_Input data_

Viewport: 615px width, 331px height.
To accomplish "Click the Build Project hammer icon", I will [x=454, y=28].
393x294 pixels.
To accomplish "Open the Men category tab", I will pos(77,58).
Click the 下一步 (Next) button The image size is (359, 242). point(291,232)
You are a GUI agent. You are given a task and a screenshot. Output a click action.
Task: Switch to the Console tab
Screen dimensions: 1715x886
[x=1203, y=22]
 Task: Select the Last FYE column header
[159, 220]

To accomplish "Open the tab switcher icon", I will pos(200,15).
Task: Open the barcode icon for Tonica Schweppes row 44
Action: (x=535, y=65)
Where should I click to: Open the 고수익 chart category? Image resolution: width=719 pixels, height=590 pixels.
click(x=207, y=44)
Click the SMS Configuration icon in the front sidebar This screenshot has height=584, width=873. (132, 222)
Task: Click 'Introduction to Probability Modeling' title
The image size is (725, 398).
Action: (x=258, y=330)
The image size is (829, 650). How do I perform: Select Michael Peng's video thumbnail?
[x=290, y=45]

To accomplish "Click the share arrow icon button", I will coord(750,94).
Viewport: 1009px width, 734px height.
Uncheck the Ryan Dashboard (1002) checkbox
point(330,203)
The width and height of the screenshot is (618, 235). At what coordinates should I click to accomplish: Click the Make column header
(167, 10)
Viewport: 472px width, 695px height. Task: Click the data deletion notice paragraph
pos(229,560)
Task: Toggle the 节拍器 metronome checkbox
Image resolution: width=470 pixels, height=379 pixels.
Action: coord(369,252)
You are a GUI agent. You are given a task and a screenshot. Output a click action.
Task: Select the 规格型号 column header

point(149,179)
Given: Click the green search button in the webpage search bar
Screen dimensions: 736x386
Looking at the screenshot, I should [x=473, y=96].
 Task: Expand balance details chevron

_Task statement_
What should appear is an exact copy of the lines from the one with "393x294 pixels." through the end of the entries above, ends included, and no other text.

_Task output_
393x294 pixels.
To accomplish "Open the Men category tab", I will pos(77,58).
Click the 下一步 (Next) button The image size is (359, 242). point(291,232)
You are a GUI agent. You are given a task and a screenshot. Output a click action.
Task: Switch to the Console tab
Screen dimensions: 1715x886
[x=1203, y=22]
 Task: Select the Last FYE column header
[159, 220]

To accomplish "Open the tab switcher icon", I will pos(200,15).
Task: Open the barcode icon for Tonica Schweppes row 44
Action: (x=535, y=65)
Where should I click to: Open the 고수익 chart category? Image resolution: width=719 pixels, height=590 pixels.
click(x=207, y=44)
Click the SMS Configuration icon in the front sidebar This screenshot has height=584, width=873. (132, 222)
Task: Click 'Introduction to Probability Modeling' title
The image size is (725, 398).
Action: (x=258, y=330)
The image size is (829, 650). How do I perform: Select Michael Peng's video thumbnail?
[x=290, y=45]

To accomplish "Click the share arrow icon button", I will coord(750,94).
Viewport: 1009px width, 734px height.
Uncheck the Ryan Dashboard (1002) checkbox
point(330,203)
The width and height of the screenshot is (618, 235). At what coordinates should I click to accomplish: Click the Make column header
(167, 10)
Viewport: 472px width, 695px height. Task: Click the data deletion notice paragraph
pos(229,560)
Task: Toggle the 节拍器 metronome checkbox
Image resolution: width=470 pixels, height=379 pixels.
Action: coord(369,252)
You are a GUI agent. You are given a task and a screenshot. Output a click action.
Task: Select the 规格型号 column header

point(149,179)
Given: Click the green search button in the webpage search bar
Screen dimensions: 736x386
Looking at the screenshot, I should [x=473, y=96].
 Task: Expand balance details chevron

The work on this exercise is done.